Last day in Russia for a while. We were heading across the border into Kazakhstan - It was a short day ... about 200 km. As was typical of border crossing days, it was a predominantly asphalt day. This was one limitation of Russian border crossings. As far as I was aware, all of the "international" border crossings had asphalted roads leading to them. And if it was an international crossing, it meant the read leading to it was a Federal Road. The entire Russian border is surrounded by an internal buffer zone, called a border zone, into which you can only go with special permits. For foreigners like us, those permits must be applied for 2 months in advance, and had to be picked up in person from the relevant regional office. It made travelling off road close to the border pretty much impossible, unless you wanted to risk appearing to contravene Russian national security ... which is a risk beyond that we were prepared to take. So when crossing a Russian border, we had to approach it on a Federal asphalt road.
I had been annoyed by my brake pedal ... it wasnt adjusted right for the standing position. I adjusted it as part of our morning checks and we headed off towards the border. After a mere 15 km (9 miles), Terry rode up beside me flapping his arms about and directing me to the side of the road while yelling FIRE FIRE.
I pulled over and as I began dismounting Terry was already throwing sand over my flaming back brake caliper. We grabbed a water bottle and extinguished the flames ... The alloy back caliper was half melted. It was deformed. It was absolutely not repairable. Something must have gone terribly wrong with my back brake adjustment. I now had no back brake. A close inspection of the rear steel brake disc showed that while it was totally heat discoloured (and still is to this day), it was neither badly scored nor warped at all.
Thinking quickly, I sent a message to Prutser, one of the 3 riders who would join us in Astana in less than a week. I asked him to get me a back caliper and bring it in his luggage. Within hours I had a message back that he had found one at a Dutch bike dismantlers for 70 EUR ... bargain price. Awesome, it could be fixed in Astana if it could get to him in time. The dismantlers didnt want to send it until they received payment, and Prutser was flying out in just a couple of days. It would be touch and go.
Terry and I were still 3 and a half days ride from Astana ... it would be a learning experience to try to ride off road without touching my back pedal.
The Russian - Kazakh border came and went in a one hour visit, and we were back on the steppe ... this time, the Kazakh steppe.

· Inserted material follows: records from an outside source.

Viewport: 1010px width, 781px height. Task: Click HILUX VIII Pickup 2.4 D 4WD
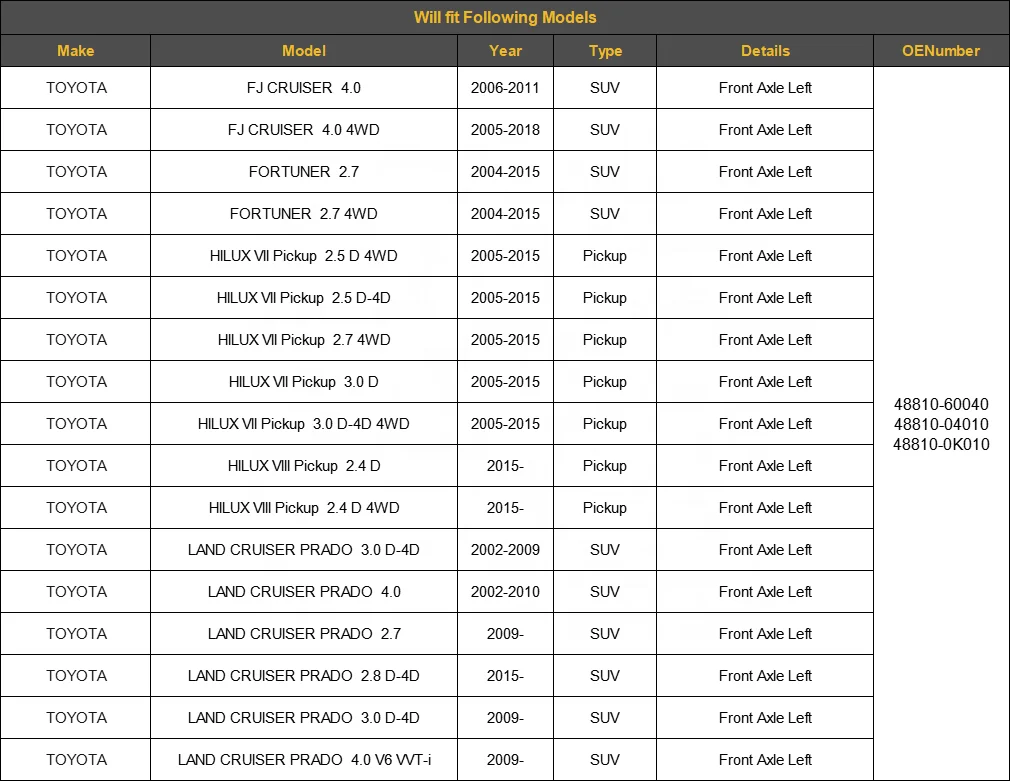[x=304, y=508]
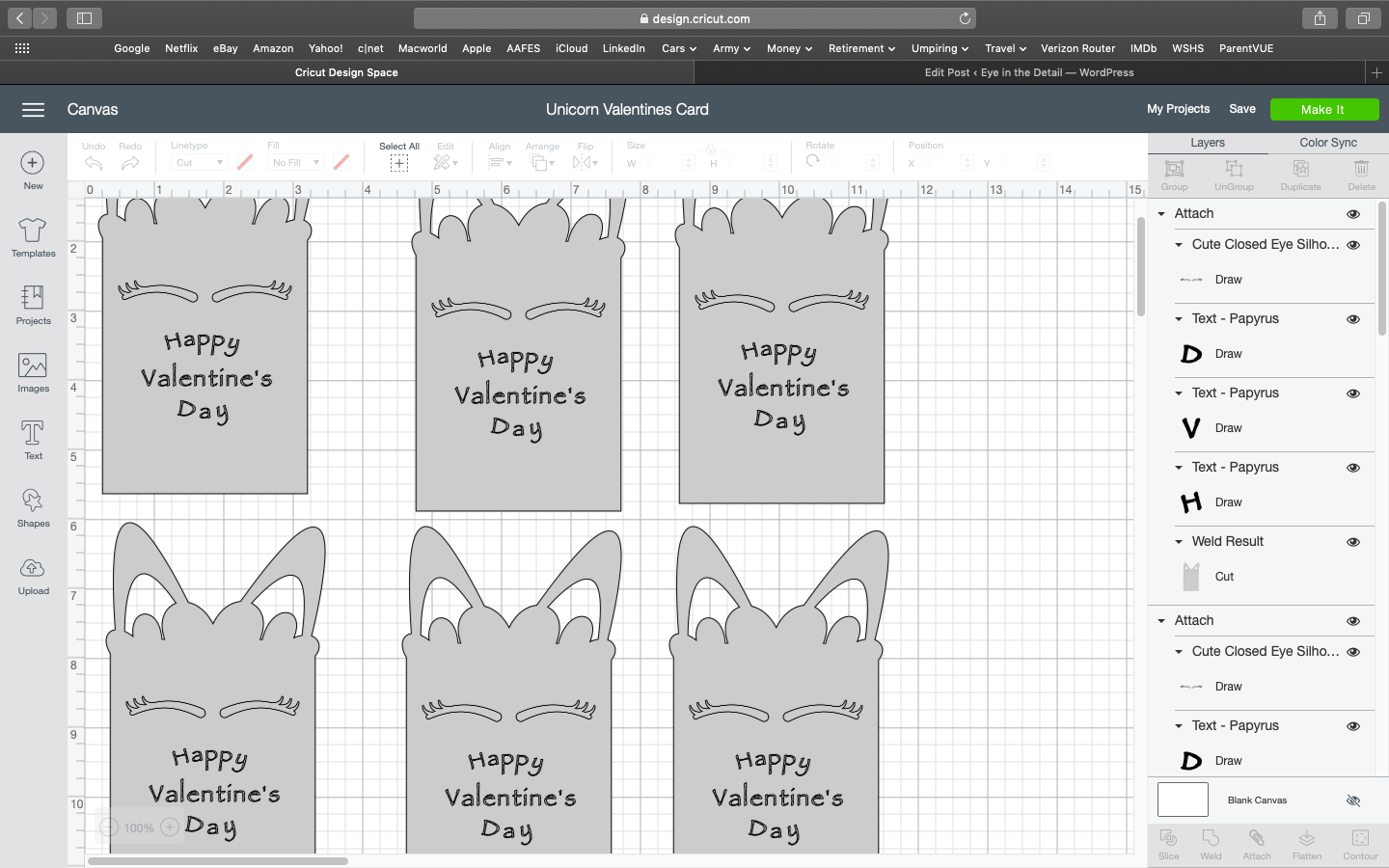
Task: Hide the first Attach group
Action: tap(1353, 214)
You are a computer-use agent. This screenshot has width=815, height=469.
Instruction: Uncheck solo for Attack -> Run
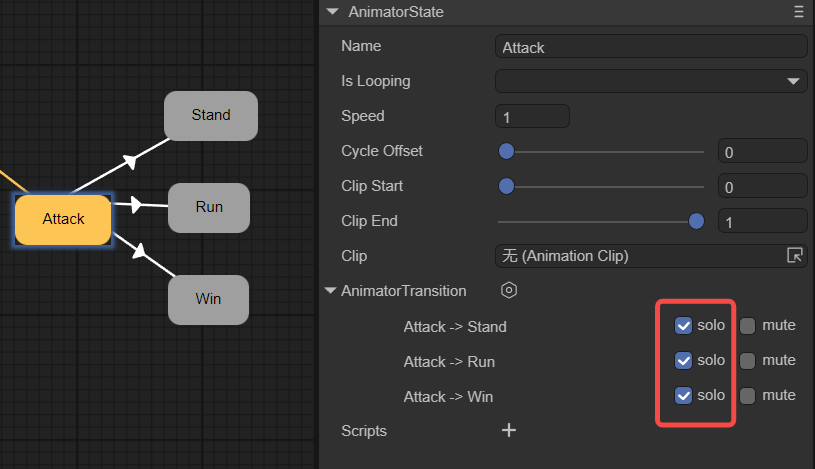pyautogui.click(x=684, y=360)
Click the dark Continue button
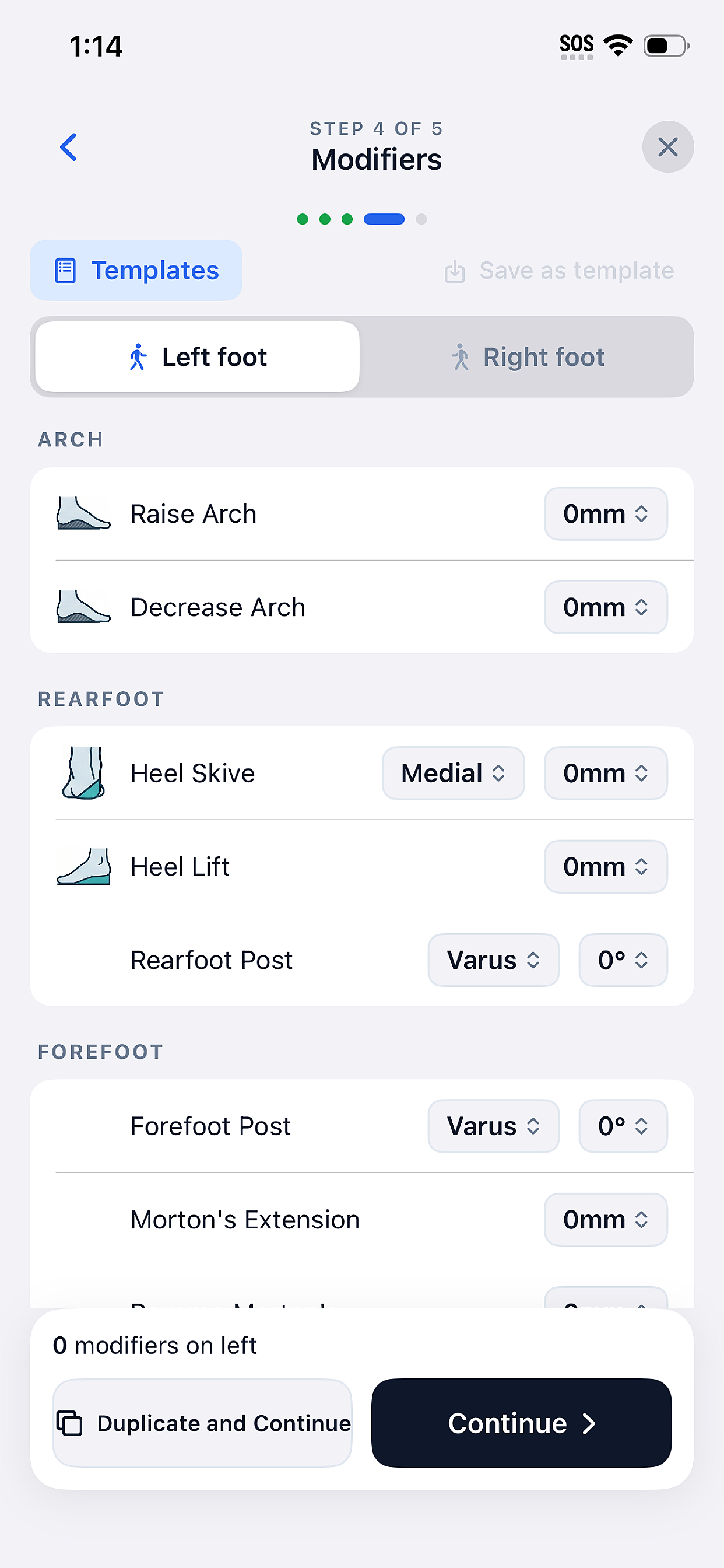 click(x=521, y=1423)
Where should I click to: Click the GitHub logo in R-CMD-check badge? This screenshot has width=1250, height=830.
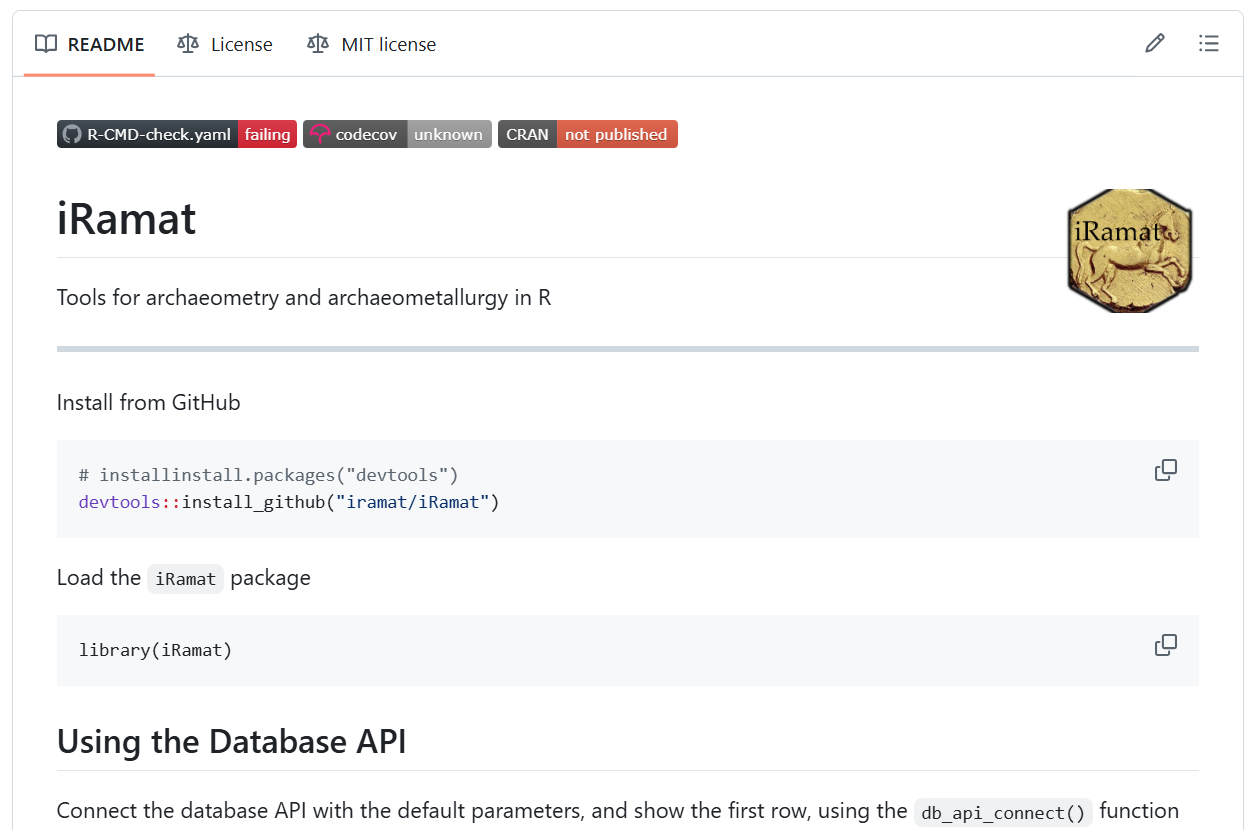pos(71,134)
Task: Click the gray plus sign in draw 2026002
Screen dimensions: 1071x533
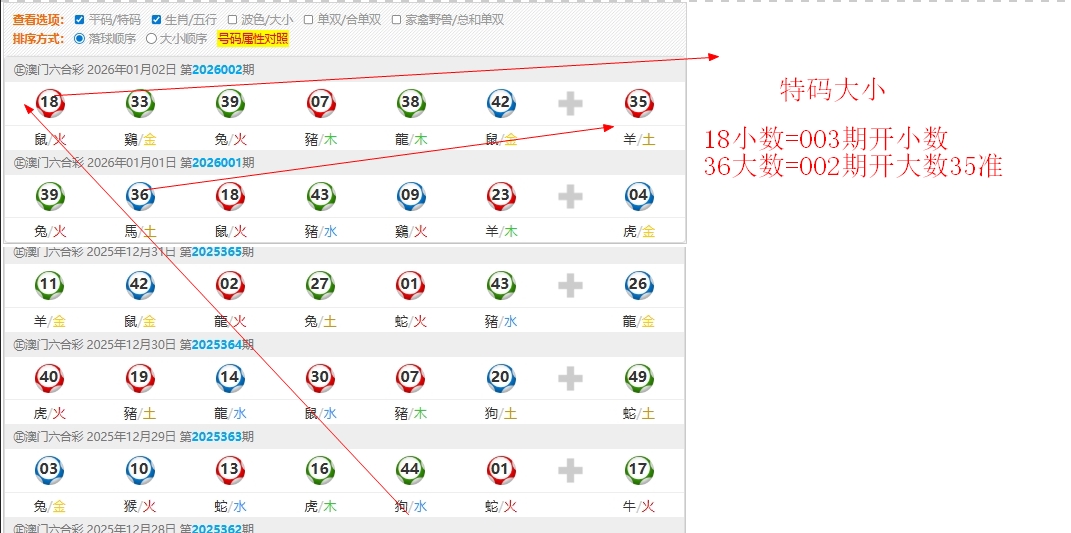Action: pos(570,103)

We finished up in the first town we came to in Kazakhstan, Karabulak. We tried to get some Kazakh sim cards for the phones, and a late lunch. But we found a decent cheap hotel and decided to call it a day.
We struck out when it came to the SIM cards. Kazakhs dont sell micro ones ... which Terry and I both needed for our phones. But we had a nice dinner. Our hotel had a cafe attached to it but across there road was the towns main restaurant. A bit over the top it was for a rural Kazakh town. The beer was cold. We needed a lot of it as the Restaurants in house DJ / self Karaoke man was truly appalling.